Typically, species in the genus Cyprinodon reproduce ranging from May to September, with the season peaking in June and July in particular. There are territorial, satellite, and sneaker types of male mating behavior. Females can lay 10 eggs daily on average for multiple times during the reproductive season. However, pupfish have a very short reproductive cycle in April. When captured during the summer, both male and female fish were not in breeding season and died out within days despite being placed in the spring water they are used to living in.

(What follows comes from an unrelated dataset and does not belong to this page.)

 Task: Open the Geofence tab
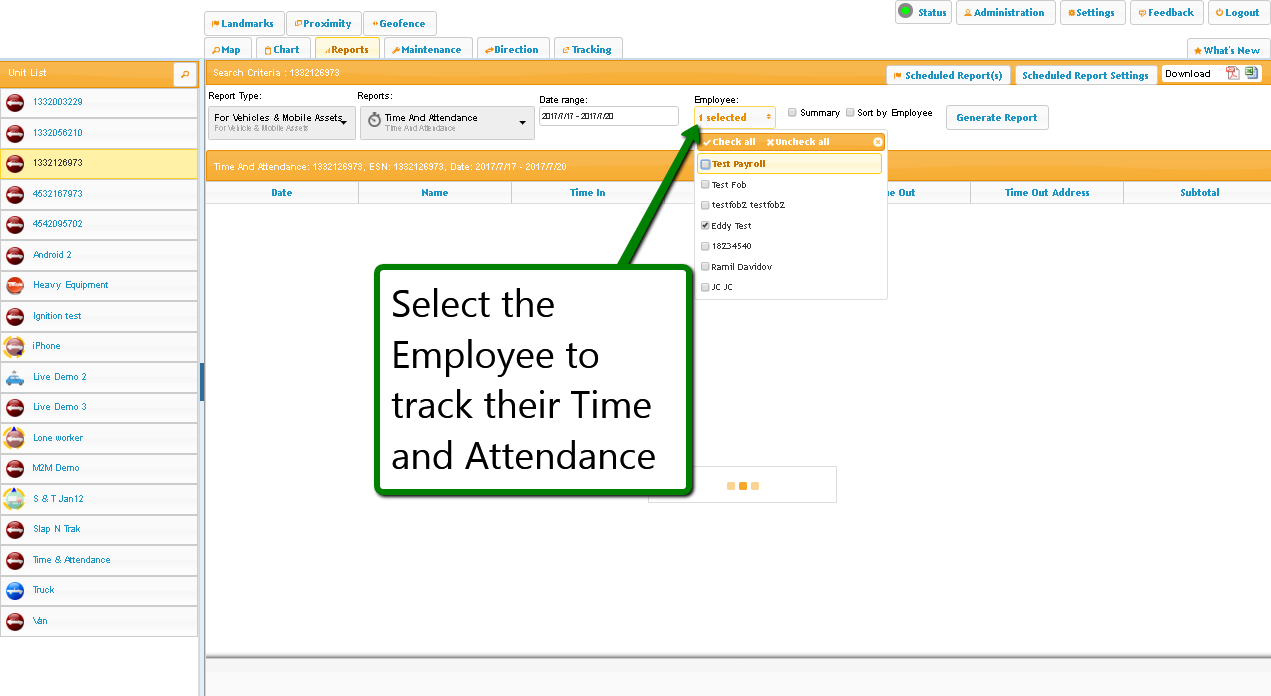tap(399, 24)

This fish was once common in the Owens Valley of California, occurring in most water bodies between Fish Slough and Lone Pine, which are 70 miles apart. The bodies of water are shallow, up to 3 feet in depth, and have a temperature between 18 and 20 degrees Celsius. It occurred in the Owens River and associated sloughs and marshes. At that time the Paiute people scooped them out of the water and dried them for the winter.

Recovery Efforts

The diversion of water from the Owens River to the Los Angeles Metropolitan Area during the California Water Wars eliminated most of the water bodies that were the pupfish's habitat. Predation by introduced species of fish may have decimated remaining populations. By 1942 this pupfish was believed to be extinct. It was rediscovered in 1969, when one population of about 800 individuals was found. When they were transferred to a safer location by Phil Pister, a retired district fishery biologist, the entire global population of this pupfish was contained in two buckets. Since the pupfish were a fragile species, many of them died before making it to relocation in Fish Slough. The California Department of Fish and Game established six populations in carefully managed refuge using these fish. While not all of the original six populations still exist today, the CDFW is still protecting and maintaining the population. The Endangered Species Act of 1973 was later passed on to help with more direct recovery efforts for different species on a grander scale. In 2021, another population of Owens pupfish was established at
the River Spring Lakes Ecological Reserve in Mono County, California. This brought the total number of populations back up to 6. To establish this new population, pupfish were sourced from the five other extant populations and
translocated to the approximately 650-acre (264-hectare) reserve.

Evolutionary Research

Threats to the six populations include the encroachment of cattails into the waterways. The plant clogs the habitat and collects detritus, which eliminates the pupfish's breeding substrates. The CDFG tends the four populations, clearing out the cattails. Introduced species of aquatic organisms also pose a threat. They include predatory fish such as largemouth bass (Micropterus salmoides), smallmouth bass (Micropterus dolomieu), brown trout (Salmo trutta), and bluegill (Lepomis macrochirus), as well as crayfish (Pacifastacus leniusculus) and bullfrogs (Rana catesbeiana). The severe reduction of the species into a single small population may have created a genetic bottleneck; genetic analysis is underway.

Other local Cyprinodon include Death Valley pupfish (Cyprinodon salinus salinus), Shoshone pupfish (Cyprinodon nevadensis shoshone), the extinct Tecopa pupfish (Cyprinodon nevadensis calidae), Devils Hole pupfish (Cyprinodon diabolis), and the desert pupfish (Cyprinodon macularius).